QUESTIONS ON THE MATERIAL >>
1. List, in the order the indoxyl sulfate figure captions give them, the substances in the metabolic sequence that leads from the diet to indoxyl sulfate.
2. Continue the indoxyl sulfate figure captions from the point at which they end.

Chemical structure of indoxyl sulfate (molecular weight: 213). Indoxyl sulfate is a uremic toxin derived from dietary protein, and is synthesized from indole, a metabolite of tryptophan. Its serum levels are elevated in chronic kidney disease (CKD) patients. It is an accelerating factor of CKD, and a small hydrophobic anion.

Fig. 2

Metabolism of indoxyl sulfate and effect of AST-120 (Kremezin). Indoxyl sulfate is derived from dietary protein. A part of protein-derived tryptophan is metabolized into indole by tryptophanase in intestinal bacteria such as Escherichia coli. Indole is absorbed into the blood from the intestine, and is metabolized to indoxyl sulfate in the liver, it is normally excreted in urine. In uremia, however, reduced renal clearance of indoxyl sulfate leads to elevated serum levels of indoxyl sulfate. AST-120 reduces the serum and urine levels of indoxyl sulfate in chronic kidney disease (CKD) patients by adsorbing indole in the intestines, and consequently stimulating its excretion in feces.

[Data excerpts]
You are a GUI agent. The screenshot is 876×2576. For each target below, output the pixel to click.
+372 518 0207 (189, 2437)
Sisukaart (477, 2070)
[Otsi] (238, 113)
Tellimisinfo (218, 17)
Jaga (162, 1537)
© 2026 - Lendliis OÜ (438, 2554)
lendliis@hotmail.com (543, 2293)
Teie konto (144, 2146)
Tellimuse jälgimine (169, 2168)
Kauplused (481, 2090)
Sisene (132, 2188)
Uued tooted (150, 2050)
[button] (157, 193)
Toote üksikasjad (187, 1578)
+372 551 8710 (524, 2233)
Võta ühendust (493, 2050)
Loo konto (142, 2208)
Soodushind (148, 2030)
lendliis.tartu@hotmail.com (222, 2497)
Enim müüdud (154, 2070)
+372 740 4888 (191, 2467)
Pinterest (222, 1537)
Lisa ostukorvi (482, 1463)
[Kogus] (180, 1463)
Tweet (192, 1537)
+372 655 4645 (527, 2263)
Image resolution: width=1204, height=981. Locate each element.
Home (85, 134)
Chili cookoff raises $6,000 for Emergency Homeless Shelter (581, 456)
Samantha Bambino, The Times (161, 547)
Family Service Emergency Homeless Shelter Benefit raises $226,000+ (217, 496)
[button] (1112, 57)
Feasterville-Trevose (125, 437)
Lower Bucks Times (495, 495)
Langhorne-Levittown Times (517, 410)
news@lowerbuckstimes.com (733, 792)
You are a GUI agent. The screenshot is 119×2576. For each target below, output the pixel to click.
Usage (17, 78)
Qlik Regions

LIST OF ANSWERS >>
1. Dietary protein, tryptophan, indole, indoxyl sulfate

2.
Fig. 3

The protein metabolite theory, a mechanism for the progression of chronic kidney disease (CKD). Endogenous protein metabolites such as indoxyl sulfate play a significant role in the progression of CKD. The initial insult leads to a loss of functioning nephrons via a disease-specific pathophysiological process. A progressive decline in the glomerular filtration rate leads to increased circulating levels of endogenous protein metabolites such as indoxyl sulfate, and to the adverse effects of their overload on the remnant nephrons, especially proximal tubular cells. Indoxyl sulfate stimulates progressive tubulointerstitial fibrosis, glomerular sclerosis, and the progression of CKD by increasing the gene expression of transforming growth factor (TGF)-β1, tissue inhibitor of metalloproteinase (TIMP)-1 and proα1 (I) collagen, leading to a further loss of nephrons and completing the vicious circle of progressive renal injury. If the overload of indoxyl sulfate, for example, is alleviated by a low-protein diet or by the administration of AST-120, the chain of events leading to the further progression of renal damage might be interrupted.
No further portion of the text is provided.